* **GIVEN PASSAGE**
[Start of Attachment]

The good news is Kmart survived a major bankruptcy. The super discount store emerged from bankruptcy just this year, but it is battered and beaten, having lost thousands of stores before and during the Retail Apocalypse. But 2018 wasn’t the store’s first brush with bankruptcy.
Kmart also filed for Chapter 11 in 2002. Since the more recent bankruptcy in 2018, the chain has been reduced to a measly 200 locations, and there is more to come. During the first filing, the chain collapsed and merged with Sears. The recent announcement of store closings affects both stores, and about 26 stores in total disappeared.
CVS
The CVS pharmacy empire was comprised of over 9,900 stores making it the largest pharmacy chain in the U.S. In 2019, CVS announced plans to shutter 46 underperforming CVS stores across 16 states. Gone forever are four CVS stores in California, four in Florida, seven in Illinois, and eight in Texas. It’s a small percentage of the company’s properties.
CVS is also slowing its growth by adding 300 stores per year. Growing stores is less important as CVS has moved toward a larger healthcare aspect to its existing business by remodeling stores into what they call HealthHUBs. Compared with Walgreens, which closed 200 stores in 2019, CVS’ 46 store closings are a relatively minor issue.
GNC
The brick-and-mortar vitamin industry has been floundering for years. Vitamin Shoppe is currently looking for a turnaround, and Vitamin World filed for bankruptcy in 2017. Vitamin and supplement retail shop General Nutrition Centers (GNC), so far, has avoided bankruptcy court, yet it has been struggling against an oppressive $1.38 billion in long-term debt. Because of the massive owe, its share price sunk 66% in 2017 as investors expressed a wane in confidence.

[End of Attachment]

* **EXERCISES TO COMPLETE**
1 - Why does the store closings passage say that growing stores is less important for CVS?
2 - Please print everything in the store closings passage from "The good news" down to "in total disappeared.".

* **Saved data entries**

[Start of Attachment]

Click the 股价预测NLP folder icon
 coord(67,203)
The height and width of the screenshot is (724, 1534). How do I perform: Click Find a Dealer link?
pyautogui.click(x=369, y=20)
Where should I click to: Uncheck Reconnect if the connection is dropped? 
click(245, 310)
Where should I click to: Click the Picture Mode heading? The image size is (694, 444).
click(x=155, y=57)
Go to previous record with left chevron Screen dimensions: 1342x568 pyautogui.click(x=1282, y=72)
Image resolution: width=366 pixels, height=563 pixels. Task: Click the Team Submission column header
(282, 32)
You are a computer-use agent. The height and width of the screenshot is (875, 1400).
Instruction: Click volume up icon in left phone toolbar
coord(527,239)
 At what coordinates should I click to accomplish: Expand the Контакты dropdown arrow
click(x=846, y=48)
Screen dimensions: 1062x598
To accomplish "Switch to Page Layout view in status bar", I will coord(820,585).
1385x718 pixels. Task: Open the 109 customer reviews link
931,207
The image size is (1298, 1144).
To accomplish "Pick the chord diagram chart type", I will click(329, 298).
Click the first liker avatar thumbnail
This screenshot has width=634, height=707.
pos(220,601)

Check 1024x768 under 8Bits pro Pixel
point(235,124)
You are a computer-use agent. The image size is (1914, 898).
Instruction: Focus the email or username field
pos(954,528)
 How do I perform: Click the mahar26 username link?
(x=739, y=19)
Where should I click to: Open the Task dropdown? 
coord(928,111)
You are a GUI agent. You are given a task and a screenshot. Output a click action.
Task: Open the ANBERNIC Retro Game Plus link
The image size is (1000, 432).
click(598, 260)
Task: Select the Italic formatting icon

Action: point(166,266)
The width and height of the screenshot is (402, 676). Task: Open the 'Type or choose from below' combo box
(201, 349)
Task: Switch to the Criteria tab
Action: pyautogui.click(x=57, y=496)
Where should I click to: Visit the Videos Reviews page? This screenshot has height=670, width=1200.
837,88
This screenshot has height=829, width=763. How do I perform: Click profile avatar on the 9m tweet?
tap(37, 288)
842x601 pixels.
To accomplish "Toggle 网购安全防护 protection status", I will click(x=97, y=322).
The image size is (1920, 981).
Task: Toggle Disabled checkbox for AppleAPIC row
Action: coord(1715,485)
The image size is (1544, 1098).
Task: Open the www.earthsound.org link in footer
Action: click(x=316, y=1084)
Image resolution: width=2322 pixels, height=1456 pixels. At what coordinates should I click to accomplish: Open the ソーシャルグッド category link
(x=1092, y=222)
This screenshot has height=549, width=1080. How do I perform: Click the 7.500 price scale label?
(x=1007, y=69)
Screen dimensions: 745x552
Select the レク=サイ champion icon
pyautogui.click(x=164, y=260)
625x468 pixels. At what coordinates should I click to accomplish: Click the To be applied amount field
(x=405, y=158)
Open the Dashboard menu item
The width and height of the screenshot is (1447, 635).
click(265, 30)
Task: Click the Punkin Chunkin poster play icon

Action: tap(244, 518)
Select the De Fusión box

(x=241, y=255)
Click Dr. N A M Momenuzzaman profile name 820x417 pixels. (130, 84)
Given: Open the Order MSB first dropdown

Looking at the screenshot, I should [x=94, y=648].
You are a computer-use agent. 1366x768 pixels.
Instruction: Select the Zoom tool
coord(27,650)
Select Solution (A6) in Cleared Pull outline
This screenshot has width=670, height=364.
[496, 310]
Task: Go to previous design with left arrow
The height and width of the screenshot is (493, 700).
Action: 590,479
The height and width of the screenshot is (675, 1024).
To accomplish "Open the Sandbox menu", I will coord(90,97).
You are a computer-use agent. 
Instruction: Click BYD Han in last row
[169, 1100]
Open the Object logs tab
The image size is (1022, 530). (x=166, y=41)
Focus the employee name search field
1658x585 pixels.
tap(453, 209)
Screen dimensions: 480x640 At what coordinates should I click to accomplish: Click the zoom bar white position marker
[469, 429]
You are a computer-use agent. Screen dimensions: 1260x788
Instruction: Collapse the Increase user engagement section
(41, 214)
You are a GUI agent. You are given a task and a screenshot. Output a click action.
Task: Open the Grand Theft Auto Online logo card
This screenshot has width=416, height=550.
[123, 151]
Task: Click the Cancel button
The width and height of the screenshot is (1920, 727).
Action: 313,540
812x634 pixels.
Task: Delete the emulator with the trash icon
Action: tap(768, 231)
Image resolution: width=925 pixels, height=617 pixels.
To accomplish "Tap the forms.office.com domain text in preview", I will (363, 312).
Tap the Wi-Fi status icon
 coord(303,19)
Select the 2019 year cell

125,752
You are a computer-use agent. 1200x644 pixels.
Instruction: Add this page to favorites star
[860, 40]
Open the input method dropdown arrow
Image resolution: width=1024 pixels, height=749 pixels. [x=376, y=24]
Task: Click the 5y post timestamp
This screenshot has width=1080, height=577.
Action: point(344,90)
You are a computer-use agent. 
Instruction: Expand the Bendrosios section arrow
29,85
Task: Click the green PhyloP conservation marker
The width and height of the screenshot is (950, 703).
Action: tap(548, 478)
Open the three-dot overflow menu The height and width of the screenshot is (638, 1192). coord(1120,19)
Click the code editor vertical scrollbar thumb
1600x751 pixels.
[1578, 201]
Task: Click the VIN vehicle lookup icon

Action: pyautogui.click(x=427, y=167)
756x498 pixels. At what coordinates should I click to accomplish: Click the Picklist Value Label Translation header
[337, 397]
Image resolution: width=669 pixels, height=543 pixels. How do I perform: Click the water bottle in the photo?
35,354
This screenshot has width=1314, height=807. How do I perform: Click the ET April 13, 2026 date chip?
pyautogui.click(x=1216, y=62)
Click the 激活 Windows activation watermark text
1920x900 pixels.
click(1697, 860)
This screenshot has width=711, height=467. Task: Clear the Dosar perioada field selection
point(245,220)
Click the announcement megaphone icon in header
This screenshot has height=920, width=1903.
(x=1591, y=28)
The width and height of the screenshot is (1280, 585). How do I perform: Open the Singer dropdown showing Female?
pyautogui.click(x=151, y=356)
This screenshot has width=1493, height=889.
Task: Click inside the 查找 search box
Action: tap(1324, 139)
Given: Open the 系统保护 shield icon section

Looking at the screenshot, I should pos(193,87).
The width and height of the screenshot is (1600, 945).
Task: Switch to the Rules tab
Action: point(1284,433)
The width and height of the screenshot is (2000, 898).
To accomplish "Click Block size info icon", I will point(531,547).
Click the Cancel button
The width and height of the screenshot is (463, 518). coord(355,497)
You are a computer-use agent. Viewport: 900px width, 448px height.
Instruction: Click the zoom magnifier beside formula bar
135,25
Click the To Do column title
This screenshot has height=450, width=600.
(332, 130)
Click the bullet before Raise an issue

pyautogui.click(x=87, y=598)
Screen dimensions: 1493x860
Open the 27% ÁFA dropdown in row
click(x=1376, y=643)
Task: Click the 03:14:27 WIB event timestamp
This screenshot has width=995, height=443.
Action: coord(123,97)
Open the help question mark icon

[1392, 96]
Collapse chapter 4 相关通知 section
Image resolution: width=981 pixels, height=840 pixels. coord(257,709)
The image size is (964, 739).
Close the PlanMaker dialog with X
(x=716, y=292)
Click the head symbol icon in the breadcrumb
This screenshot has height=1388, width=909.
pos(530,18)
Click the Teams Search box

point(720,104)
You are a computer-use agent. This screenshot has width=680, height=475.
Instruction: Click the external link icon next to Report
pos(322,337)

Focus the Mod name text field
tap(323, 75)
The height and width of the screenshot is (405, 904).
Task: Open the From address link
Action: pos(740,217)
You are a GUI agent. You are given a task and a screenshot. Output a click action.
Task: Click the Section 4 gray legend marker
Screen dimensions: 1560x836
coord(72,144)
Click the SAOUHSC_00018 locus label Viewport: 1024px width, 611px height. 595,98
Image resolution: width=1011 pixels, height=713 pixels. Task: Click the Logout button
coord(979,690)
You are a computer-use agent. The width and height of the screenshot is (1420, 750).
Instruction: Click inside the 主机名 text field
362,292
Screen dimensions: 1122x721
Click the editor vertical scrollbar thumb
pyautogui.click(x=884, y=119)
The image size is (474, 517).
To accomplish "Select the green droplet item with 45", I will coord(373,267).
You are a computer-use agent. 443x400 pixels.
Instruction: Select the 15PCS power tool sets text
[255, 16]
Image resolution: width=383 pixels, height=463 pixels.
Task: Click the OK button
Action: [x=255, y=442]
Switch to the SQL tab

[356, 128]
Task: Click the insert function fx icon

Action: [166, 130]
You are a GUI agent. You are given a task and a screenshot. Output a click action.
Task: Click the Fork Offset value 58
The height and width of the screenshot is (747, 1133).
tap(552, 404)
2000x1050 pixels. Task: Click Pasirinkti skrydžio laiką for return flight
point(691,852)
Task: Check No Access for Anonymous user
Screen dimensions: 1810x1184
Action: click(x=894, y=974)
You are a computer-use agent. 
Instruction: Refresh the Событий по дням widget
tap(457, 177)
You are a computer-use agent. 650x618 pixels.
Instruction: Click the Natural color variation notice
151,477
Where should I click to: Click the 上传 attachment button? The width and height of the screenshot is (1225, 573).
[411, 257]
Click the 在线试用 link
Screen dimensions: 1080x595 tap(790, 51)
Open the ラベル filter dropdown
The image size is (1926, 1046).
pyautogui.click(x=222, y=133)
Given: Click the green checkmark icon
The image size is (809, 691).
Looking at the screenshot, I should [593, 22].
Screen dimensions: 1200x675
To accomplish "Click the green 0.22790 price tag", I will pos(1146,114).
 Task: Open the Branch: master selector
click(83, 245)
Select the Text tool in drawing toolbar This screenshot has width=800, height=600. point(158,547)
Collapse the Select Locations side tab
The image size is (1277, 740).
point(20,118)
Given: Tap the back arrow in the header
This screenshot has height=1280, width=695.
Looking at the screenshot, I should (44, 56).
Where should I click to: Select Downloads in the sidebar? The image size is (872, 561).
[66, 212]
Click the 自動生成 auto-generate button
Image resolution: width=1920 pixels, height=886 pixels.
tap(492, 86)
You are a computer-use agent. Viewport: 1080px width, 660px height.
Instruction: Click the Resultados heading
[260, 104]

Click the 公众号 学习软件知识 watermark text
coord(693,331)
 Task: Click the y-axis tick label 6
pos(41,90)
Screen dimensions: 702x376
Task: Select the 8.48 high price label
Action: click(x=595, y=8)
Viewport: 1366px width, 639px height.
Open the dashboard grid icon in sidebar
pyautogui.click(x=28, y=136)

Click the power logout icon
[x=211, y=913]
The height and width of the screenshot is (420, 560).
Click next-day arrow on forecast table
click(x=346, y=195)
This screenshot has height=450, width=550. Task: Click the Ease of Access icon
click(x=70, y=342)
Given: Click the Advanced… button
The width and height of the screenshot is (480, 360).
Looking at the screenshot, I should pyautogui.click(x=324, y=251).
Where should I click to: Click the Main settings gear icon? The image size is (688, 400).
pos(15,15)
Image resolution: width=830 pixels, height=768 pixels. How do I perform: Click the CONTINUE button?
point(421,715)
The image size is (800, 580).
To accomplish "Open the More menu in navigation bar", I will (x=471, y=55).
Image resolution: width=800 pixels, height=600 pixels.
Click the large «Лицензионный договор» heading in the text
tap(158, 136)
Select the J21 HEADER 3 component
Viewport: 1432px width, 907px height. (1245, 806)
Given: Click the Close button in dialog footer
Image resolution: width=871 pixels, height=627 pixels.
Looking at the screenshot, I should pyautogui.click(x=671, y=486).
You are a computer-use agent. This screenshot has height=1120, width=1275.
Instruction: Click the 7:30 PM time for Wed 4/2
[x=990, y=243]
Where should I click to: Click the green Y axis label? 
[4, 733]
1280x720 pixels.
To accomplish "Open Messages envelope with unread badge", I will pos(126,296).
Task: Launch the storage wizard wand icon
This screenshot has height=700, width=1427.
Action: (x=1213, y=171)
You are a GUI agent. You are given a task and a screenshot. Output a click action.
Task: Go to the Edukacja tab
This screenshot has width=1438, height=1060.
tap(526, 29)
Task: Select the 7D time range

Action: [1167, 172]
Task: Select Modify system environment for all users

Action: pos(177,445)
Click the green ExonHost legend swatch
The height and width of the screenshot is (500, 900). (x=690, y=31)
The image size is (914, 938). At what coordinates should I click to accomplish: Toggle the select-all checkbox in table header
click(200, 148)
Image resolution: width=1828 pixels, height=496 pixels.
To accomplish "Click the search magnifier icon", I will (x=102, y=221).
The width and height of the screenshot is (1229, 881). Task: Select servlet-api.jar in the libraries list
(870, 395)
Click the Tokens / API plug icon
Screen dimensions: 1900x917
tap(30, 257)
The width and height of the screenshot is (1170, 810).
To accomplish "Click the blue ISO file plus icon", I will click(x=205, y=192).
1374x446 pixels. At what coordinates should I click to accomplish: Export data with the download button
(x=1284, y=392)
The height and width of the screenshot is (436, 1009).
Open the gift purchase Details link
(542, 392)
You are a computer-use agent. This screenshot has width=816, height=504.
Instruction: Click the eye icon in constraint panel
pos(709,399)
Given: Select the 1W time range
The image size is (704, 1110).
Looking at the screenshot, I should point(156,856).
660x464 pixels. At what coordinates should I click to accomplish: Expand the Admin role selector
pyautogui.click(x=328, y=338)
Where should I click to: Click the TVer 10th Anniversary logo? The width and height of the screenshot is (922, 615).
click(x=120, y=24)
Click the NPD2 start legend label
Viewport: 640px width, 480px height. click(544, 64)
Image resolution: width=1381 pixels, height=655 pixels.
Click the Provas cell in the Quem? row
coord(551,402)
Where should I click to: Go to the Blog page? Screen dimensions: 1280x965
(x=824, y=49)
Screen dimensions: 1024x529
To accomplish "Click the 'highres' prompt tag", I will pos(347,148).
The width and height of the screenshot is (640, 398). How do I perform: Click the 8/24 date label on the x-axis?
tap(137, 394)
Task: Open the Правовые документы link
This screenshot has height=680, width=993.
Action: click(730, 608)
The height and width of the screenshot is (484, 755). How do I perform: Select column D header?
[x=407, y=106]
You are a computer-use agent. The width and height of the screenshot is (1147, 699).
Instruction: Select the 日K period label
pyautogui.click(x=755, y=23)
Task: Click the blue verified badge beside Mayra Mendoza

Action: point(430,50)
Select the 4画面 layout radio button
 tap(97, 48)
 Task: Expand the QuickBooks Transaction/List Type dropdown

[End of Attachment]

* **SOLUTIONS PER TASK**
1 - Growing stores matters less because CVS has moved toward a larger healthcare role in its existing business, remodeling stores into what it calls HealthHUBs.

2 -
The good news is Kmart survived a major bankruptcy. The super discount store emerged from bankruptcy just this year, but it is battered and beaten, having lost thousands of stores before and during the Retail Apocalypse. But 2018 wasn’t the store’s first brush with bankruptcy.
Kmart also filed for Chapter 11 in 2002. Since the more recent bankruptcy in 2018, the chain has been reduced to a measly 200 locations, and there is more to come. During the first filing, the chain collapsed and merged with Sears. The recent announcement of store closings affects both stores, and about 26 stores in total disappeared.